Hi,
I am working on an RNA-Seq project. We just got back some sequencing and I had a couple questions about it. I figure someone here might be able to help me out a bit.
So I think the sequencing doesn't look too bad. I don't really like trimming RNA-seq data if I don't have to, but I attached images of my FASTQC results.
The "Per tile sequence quality" makes me think that I may need to trim that data a bit? What do you think? I am also curious what people think about the "Adaptor content"? The read length for this project is 150 bp. Do you think those are just reads started to end at ~60 bp instead of the full 150 bp?
Let me know if you see anything else that really stands out for you. Again, I would prefer to do as little amount of trimming as possible.. if I even have to.
"Per tile sequence quality" is just the physical layout on the flow cell. There is not much you can do about this and it doesn't look worrying to me. I'd just trim adapters and polyA/T tails and stop there.

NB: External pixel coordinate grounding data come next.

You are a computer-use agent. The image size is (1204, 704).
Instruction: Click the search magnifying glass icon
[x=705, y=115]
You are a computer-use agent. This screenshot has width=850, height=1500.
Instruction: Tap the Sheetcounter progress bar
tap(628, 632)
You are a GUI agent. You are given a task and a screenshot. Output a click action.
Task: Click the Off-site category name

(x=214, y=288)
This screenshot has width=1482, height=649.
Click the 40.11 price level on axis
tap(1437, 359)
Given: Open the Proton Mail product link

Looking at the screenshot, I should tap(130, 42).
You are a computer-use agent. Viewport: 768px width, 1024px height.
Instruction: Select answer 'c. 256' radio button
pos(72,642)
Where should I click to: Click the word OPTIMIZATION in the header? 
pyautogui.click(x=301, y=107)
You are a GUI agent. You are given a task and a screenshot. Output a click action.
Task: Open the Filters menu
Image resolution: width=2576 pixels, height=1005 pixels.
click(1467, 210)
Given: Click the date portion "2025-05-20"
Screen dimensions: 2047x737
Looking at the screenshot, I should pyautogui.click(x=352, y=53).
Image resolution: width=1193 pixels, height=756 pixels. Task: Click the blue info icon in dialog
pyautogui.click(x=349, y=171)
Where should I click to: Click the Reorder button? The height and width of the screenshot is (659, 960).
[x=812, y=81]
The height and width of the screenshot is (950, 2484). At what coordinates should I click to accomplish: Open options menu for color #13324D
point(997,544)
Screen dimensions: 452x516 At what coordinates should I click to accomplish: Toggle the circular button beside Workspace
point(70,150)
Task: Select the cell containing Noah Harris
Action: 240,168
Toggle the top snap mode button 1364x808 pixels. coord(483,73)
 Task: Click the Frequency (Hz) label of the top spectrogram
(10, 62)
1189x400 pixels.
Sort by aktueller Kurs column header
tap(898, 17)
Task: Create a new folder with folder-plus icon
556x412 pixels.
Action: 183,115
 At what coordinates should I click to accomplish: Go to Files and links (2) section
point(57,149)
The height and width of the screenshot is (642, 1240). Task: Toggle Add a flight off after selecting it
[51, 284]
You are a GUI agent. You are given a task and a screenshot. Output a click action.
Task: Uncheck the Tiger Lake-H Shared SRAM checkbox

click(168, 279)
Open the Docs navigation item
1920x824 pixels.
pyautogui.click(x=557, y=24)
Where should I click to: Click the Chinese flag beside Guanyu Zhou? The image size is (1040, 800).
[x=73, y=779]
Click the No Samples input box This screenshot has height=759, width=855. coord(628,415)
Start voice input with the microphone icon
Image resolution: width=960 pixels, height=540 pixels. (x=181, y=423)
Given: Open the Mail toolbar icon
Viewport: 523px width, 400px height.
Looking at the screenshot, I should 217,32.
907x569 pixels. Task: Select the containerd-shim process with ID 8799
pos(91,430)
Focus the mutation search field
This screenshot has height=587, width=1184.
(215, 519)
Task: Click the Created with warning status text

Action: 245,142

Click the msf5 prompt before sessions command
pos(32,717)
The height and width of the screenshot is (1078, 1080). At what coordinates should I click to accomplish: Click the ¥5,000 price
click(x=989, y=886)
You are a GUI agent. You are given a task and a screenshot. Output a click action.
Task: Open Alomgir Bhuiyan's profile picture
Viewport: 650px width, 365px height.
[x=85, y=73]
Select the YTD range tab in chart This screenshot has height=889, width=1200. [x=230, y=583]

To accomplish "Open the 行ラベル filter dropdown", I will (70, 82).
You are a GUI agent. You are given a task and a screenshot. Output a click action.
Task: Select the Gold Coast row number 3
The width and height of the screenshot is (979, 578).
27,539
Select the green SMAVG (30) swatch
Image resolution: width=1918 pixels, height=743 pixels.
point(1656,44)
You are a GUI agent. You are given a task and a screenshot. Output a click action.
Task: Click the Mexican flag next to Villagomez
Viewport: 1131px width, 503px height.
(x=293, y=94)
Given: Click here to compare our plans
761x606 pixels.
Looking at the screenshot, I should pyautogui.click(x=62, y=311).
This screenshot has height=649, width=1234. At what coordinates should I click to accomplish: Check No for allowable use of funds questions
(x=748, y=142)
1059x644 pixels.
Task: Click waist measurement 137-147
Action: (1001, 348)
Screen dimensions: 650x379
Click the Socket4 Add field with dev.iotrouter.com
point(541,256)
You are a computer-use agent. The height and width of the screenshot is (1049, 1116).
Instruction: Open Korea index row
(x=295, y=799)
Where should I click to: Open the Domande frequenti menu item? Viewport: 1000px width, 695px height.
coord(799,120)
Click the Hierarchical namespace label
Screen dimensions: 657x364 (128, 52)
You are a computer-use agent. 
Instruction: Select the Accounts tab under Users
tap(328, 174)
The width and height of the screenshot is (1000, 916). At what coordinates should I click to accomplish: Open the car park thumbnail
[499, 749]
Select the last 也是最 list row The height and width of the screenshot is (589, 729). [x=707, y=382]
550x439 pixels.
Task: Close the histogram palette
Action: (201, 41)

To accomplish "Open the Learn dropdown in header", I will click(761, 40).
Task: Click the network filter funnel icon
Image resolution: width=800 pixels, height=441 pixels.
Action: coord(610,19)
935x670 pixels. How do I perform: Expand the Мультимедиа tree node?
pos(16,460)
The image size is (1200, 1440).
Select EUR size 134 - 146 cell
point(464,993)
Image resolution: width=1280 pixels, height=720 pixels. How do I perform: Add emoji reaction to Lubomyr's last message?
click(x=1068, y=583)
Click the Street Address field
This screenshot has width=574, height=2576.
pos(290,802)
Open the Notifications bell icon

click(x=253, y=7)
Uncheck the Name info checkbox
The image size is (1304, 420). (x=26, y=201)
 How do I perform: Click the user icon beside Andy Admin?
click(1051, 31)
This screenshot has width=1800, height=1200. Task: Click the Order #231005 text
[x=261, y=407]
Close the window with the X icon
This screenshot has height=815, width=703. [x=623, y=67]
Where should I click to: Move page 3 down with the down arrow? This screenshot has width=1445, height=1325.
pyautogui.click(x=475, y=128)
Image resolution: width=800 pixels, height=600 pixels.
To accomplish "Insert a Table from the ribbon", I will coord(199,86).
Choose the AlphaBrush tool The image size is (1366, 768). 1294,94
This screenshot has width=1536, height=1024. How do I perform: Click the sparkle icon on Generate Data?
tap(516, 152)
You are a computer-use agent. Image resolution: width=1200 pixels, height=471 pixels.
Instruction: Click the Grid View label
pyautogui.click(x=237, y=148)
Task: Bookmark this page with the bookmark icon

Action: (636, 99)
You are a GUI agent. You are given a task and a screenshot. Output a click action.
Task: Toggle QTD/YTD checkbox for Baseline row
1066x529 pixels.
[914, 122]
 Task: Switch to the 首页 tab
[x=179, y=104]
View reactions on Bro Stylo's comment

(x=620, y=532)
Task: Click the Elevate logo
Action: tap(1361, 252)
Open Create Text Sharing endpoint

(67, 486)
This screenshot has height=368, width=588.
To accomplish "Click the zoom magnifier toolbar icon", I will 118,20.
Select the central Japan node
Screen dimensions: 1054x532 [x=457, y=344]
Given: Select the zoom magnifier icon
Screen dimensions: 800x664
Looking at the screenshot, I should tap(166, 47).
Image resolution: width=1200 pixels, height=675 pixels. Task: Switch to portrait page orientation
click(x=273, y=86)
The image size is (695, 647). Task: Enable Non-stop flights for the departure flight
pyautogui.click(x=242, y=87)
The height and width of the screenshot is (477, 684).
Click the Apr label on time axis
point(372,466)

Agreed. Much more important for me is that I get solid downstream results like adequate % of mapped reads, reasonable correlations between replicates and PCA clustering of samples that should cluster together based on its biological background.
When you say adapters, are you referring to the "Overrepresented sequences"? or the actual "Adapter content"?
Also, why do you think there are single end adaptors? This was a paired end?